The law will also prohibit pot shops from opening within 600 feet of youth centers, where children socialize; buffer distances will be measured, in a straight line, even through what some claim is the impenetrable barrier that is the 405 Freeway.
Costa Mesa will impose a 7% tax on all cannabis goods — a move that’s estimated could bring in $3 million to the city annually but which, on top of sales tax and a state excise tax, will constitute a 30% levy customers will have to pay.
While no cap will be placed on the number of businesses in town, any property where an illegal business has operated in the past cannot be granted a retail permit until at least one year has passed.
A recommendation by the city’s planning commission to prohibit dispensaries from doing business within 500 feet of one another was overruled by a set of recommendations made by an ad hoc subcommittee just prior to an April 20 first reading and approved in a 5-2 vote.
The same two council members who opposed the ordinance during that meeting — council members Arlis Reynolds and Don Harper, from districts 5 and 1, respectively — held firm on Tuesday, casting dissenting votes.
“There’s a 30% markup in tax.

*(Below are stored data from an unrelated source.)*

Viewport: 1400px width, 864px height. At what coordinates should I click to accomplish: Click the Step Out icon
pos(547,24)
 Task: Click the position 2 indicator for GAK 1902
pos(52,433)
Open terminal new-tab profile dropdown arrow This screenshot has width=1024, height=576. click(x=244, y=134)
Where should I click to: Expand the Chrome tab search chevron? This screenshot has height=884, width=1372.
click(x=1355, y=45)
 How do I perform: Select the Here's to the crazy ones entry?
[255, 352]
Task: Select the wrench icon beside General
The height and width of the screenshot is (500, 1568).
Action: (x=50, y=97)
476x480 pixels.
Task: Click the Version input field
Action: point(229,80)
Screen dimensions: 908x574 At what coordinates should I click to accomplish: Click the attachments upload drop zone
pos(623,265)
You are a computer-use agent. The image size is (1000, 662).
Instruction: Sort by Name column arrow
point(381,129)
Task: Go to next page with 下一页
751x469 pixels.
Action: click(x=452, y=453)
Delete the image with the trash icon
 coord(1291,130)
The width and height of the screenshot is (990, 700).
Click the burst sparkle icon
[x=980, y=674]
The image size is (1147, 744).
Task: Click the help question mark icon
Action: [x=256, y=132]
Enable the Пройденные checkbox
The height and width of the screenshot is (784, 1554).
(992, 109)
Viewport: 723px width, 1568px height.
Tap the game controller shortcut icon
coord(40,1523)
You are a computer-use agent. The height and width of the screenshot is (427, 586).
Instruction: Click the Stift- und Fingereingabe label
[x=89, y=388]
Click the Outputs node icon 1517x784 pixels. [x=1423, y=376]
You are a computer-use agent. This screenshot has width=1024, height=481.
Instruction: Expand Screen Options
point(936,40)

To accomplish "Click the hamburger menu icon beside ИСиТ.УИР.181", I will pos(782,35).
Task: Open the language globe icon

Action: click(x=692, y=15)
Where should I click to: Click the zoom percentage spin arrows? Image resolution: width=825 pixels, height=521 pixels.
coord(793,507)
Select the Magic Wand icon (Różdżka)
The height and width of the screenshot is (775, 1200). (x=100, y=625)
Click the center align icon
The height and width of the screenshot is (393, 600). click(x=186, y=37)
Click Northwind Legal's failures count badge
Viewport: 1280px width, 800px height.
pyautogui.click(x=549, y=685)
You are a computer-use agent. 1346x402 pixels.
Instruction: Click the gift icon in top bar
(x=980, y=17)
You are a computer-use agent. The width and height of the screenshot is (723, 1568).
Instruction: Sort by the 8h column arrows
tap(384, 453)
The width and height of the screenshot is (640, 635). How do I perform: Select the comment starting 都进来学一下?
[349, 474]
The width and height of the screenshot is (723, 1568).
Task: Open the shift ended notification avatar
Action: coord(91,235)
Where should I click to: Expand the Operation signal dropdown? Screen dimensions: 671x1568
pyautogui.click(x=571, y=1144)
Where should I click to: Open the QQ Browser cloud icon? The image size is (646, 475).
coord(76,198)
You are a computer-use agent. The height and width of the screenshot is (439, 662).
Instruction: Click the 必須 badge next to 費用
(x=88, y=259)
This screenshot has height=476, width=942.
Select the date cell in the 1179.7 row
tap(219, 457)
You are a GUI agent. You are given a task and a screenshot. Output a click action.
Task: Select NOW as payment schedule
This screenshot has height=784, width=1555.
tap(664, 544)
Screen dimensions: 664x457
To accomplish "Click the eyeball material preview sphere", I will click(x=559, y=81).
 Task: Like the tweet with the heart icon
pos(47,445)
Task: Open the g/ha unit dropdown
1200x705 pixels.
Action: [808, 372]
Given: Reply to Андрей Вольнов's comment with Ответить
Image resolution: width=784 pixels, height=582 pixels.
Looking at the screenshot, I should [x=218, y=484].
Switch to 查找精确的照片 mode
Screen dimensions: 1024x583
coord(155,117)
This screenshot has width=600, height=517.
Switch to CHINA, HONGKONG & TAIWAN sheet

In a commodity market, margins get squeezed,” Harper said. “You’re going to have a constant battle of ‘good’ retailers trying to survive and [those] definitely selling illegally.”
In a last-ditch effort to rally support for a substitute motion, Reynolds proposed reinstating the 405 Freeway’s status as an impenetrable barrier, calling it earlier removal somewhat arbitrary, and taking more time to hear and address public concerns.
“Most of the people I’ve talked to since our first meeting were surprised this was happening,” she said of the legislation. “It’s really important we take the time to make sure the community knows we’re having this conversation and have the time to give public input.”
Harper seconded the substitute motion, and Mayor Pro Tem Andrea Marr — who made a push for including private playgrounds as a sensitive use — agreed, but the trio failed to gain any more votes.
A second vote on the original motion, made by Councilman Loren Gameros, corralled the other four council members but was not enough to meet the two-thirds threshold required for passage. After Gameros agreed to Marr’s private playground addition, and with the mayor pro tem on board, the initial motion passed 5-2.
“We’re not loosening controls,” Marr said, responding to public sentiment for more restrictions on the number and placement of dispensaries. “We very much are following the letter of what’s in Measure Q. We’re very much in keeping with exactly what the voters voted for.”